The Long Road Back is the fourth studio album released by British-Australian singer-songwriter Peter Andre. It spawned the singles "Mysterious Girl (2004)", which reached number one in the UK, "Insania" and "The Right Way", and reached the top 50 of the UK Albums Chart. It was certified gold by the British Phonographic Industry upon release.

==Background==
Following seven years away from the music industry, Andre re-appeared when he became a contestant on the ITV1 reality show I'm A Celebrity, Get Me Out Of Here!

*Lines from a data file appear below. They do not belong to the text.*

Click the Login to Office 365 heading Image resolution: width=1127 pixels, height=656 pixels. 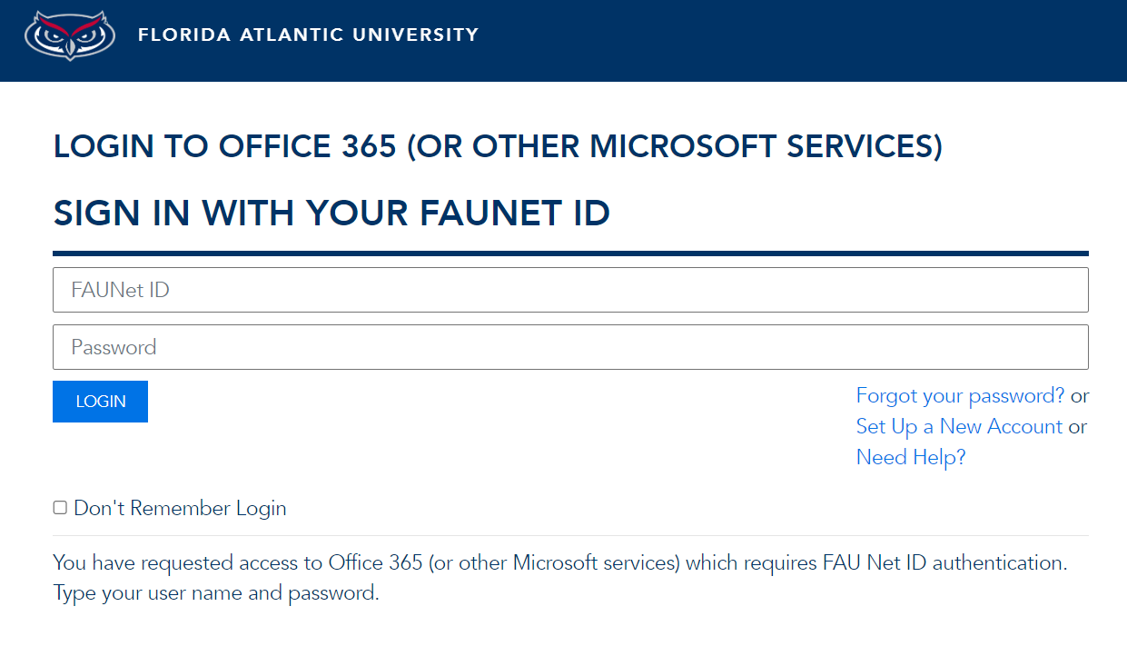click(498, 146)
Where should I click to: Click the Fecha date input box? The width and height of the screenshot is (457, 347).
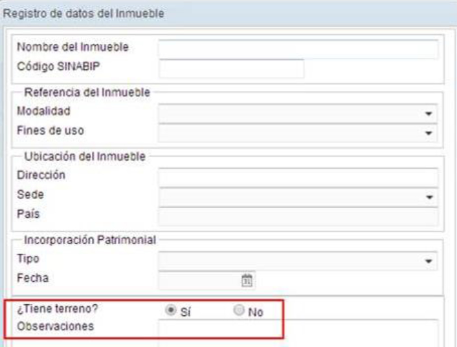(x=199, y=280)
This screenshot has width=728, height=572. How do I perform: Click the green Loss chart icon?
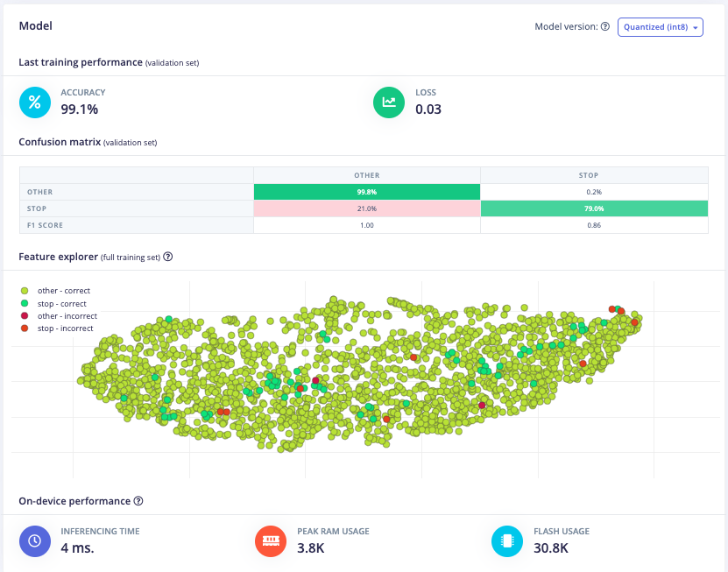pyautogui.click(x=389, y=102)
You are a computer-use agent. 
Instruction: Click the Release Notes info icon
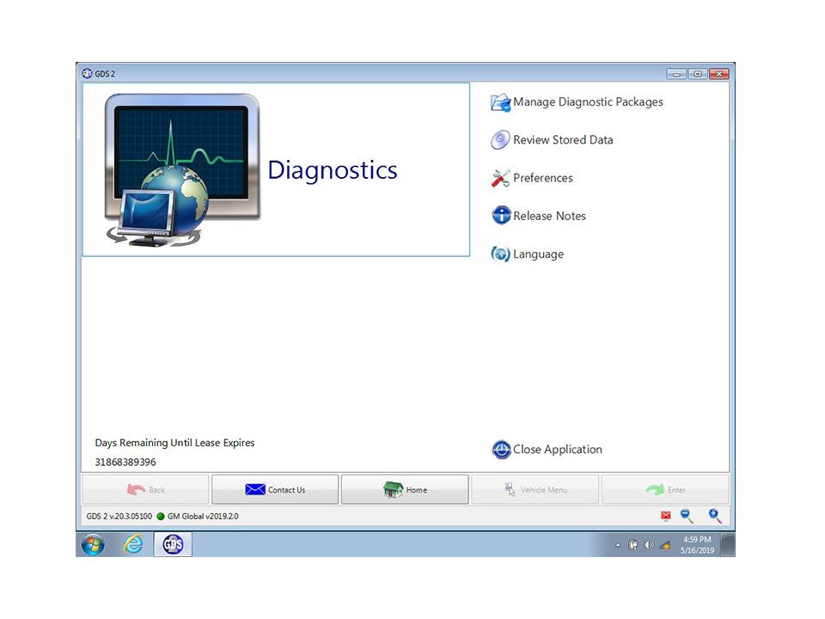(500, 216)
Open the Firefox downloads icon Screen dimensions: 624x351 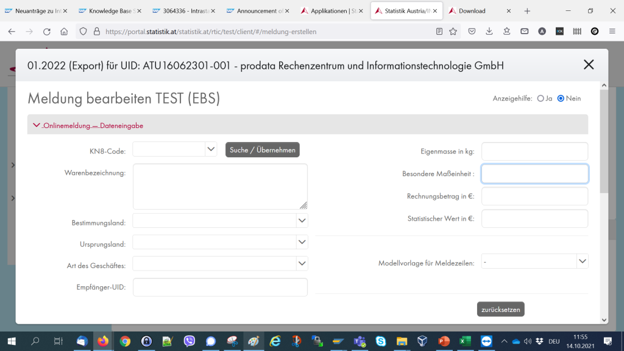click(489, 32)
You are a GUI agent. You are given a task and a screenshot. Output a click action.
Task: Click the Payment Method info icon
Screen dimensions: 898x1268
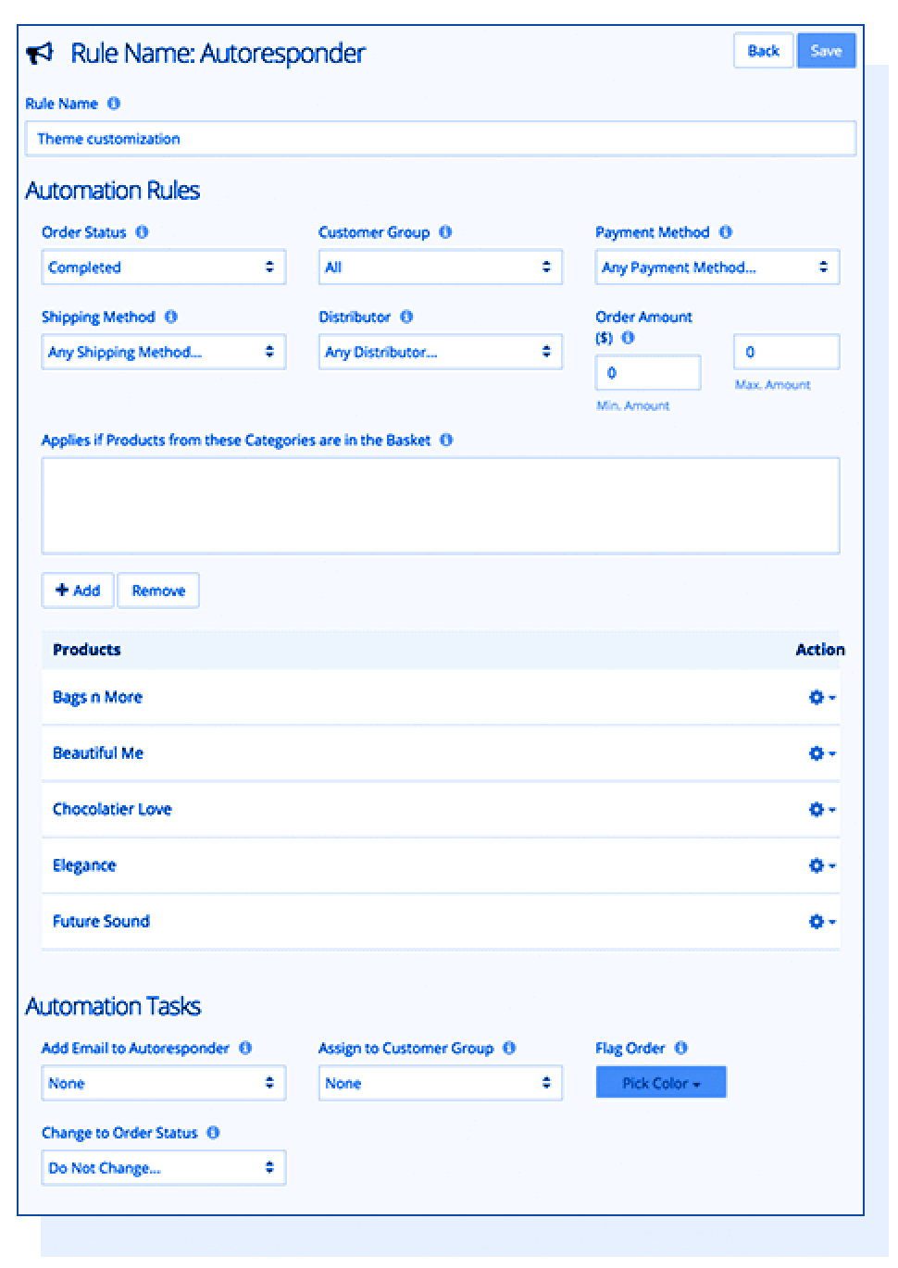pyautogui.click(x=725, y=232)
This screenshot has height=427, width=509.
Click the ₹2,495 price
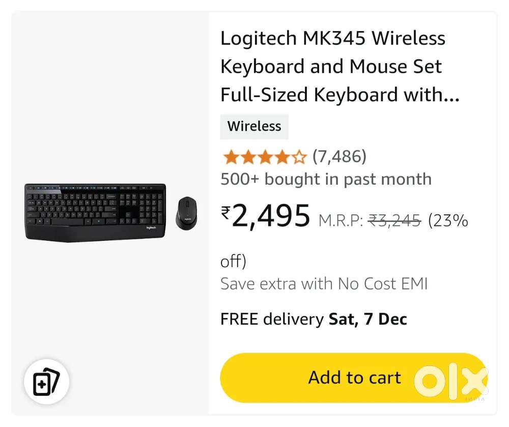270,216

During his time in the competition, Andre penned the song "Insania", which was written about his time in the jungle. When the competition ended, East West Records offered Andre a record deal, which would see him release a new album before the end of 2004. It was revealed that East West had acquired the rights to Andre's hit "Mysterious Girl" some months before, following the collapse of Andre's ex-record label Mushroom Records. In February 2004, as an attempt to re-publicise Andre, East West recorded a new remix of "Mysterious Girl", which was subtitled "2004", which was released on the 23rd as the album's first single. A week before the album's release, "Insania", the track penned by Andre during his time in the jungle, was released as the album's second single. The album was released on 7 June 2004, featuring both singles, ten new recordings and the original version of "Mysterious Girl". "The Right Way" was released as the album's third and final single on 7 December 2004. East West shipped over 60,000 copies and the album was certified Silver, though as of September 2009, it had only sold 15,069 copies. Andre was dropped from the label in early 2005.

==Track listing==

The Long Road Back track listing
| No. | Title | Writer(s) | Producer(s) | Length |
|---|---|---|---|---|
| 1. | "Insania" | Peter Andre; Soren Elonsson; | Elonsson; Niklas Andersson; | 3:06 |
| 2. | "You Got Me Thinking" (featuring She Hamilton) | Adrian Bailey; Alex James; Kerin Smith; | Bailey; James; Smith; | 3:11 |
| 3. | "Never Gonna Give You Up" | Andre; Mich Hansen; Joe Belmaati; Remee; | Cutfather & Joe | 3:33 |
| 4. | "Mysterious Girl" (featuring Bubbler Ranx) | Andre; Ollie Jacobs; Phillip Jacobs; Glen Goldsmith; Bubbler Ranx; | Ollie J | 3:36 |
| 5. | "What Is Love?" | Hansen; Belmaati; Kara DioGuardi; Andreas Carlson; | Cutfather & Joe | 3:31 |
| 6. | "All Cried Out" | Andre; Danny O'Donoghue; Mark Sheehan; Eugene Wild; | O'Donoghue; Sheehan; | 4:09 |
| 7. | "Let's Go Dancin' (Ooh La La La)" | Clifford Adams; Amir Bayyan; Eumir Deodato; Ronald Bell; George Brown; Robert "Kool" Bell; Robert Mickens; Michael Ray; Claydes Charles Smith; James "J.T." Taylor; Curtis Williams; | Brian Rawling; Paul Meehan; | 3:44 |
| 8. | "All Time Girl" | Ricky Hanley; Darren Woodford; Harry Brookes; | Radi8 | 3:35 |
| 9. | "That's Where I'll Belong" | Meehan; Tim Woodcock; Katherine Ellis; | Rawling; Meehan; | 3:30 |
| 10. | "The Right Way" | Andre | David Tyson | 4:39 |
| 11. | "World of Her Own" (featuring She Hamilton) | Andre; O. Jacobs; P. Jacobs; Moni Tivony; L. Smith; She Hamilton; | Ollie J | 4:09 |
| 12. | "Untouchable" | Andre; O'Donoghue; Sheehan; Bray Merritt; | O'Donoghue; Sheehan; | 3:50 |
| 13. | "Mysterious Girl (2004)" (featuring Bubbler Ranx) | Andre; O. Jacobs; P. Jacobs; Goldsmith; Bubbler Ranx; | Ollie J | 3:50 |

==Charts==

Chart performance for The Long Road Back
| Chart (2004) | Peak position |
|---|---|
| Scottish Albums (OCC) | 50 |
| UK Albums (OCC) | 44 |

==Certifications==

Certifications for The Long Road Back
| Region | Certification | Certified units/sales |
| United Kingdom (BPI) | Silver | 60,000^{^} |
^{^} Shipments figures based on certification alone.